Hypocrisy and outlandish statements are only parts of a larger reason Sen. Graham’s candidacy came to an end. Sen. Graham, like many politicians, is not gifted with a great deal of self-awareness, so he cannot bring himself to admit that he was simply not electable in this race.

When King asked him why he was leaving the race Graham claimed:

    I’m leaving because I have made the judgment that I cannot be elected president of the United States. Primarily because of a late start, the result of completing my duties as chairman of the Senate Intelligence Committee, and the investigation of the events around 9/11, heart surgery, and then the delay caused by the war in Iraq. All of those things combined to make it difficult for us to have the time and to close the gap in organization and fund-raising, which have led to this difficult decision.

What the senator needs to realize is that it was not he who made the judgement that he could not get elected, it was the voters. His campaign’s failure is not due simply to a late start that resulted from an investigation of September 11, heart surgery, or the war in Iraq (a pathetic attempt to blame the President). Rather, the reason for failure was the fact that he was never a viable candidate from the beginning.

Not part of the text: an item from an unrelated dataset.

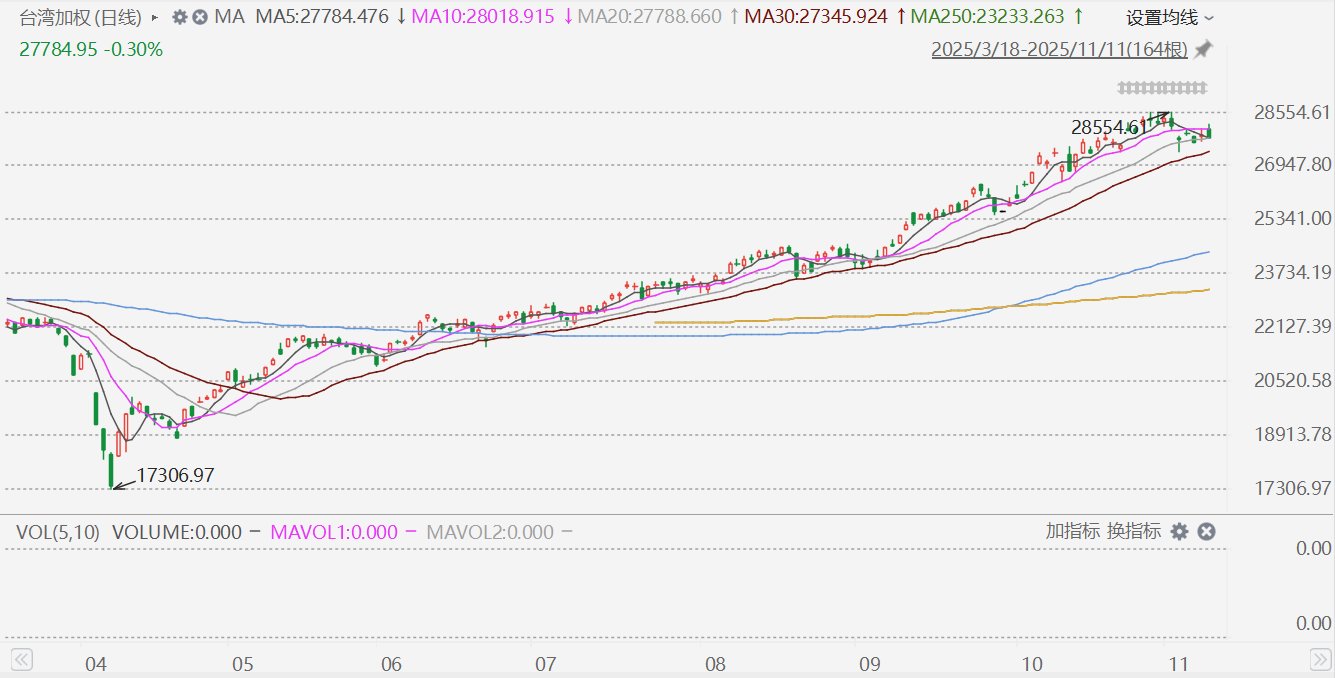Click the pin icon beside date range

If a late start is the source of his problems, then how would he explain away the surging candidacy of Gen. Wesley Clark? Obviously, Clark has received the support of many in the Democratic Party establishment, but that occurred largely because they see Clark as someone who could possibly give Bush a run for his money.

The thinning of the Democratic herd for the party’s nomination has begun with Graham. It will continue as more of the remaining nine wake up and realize they do not stand a chance in this race.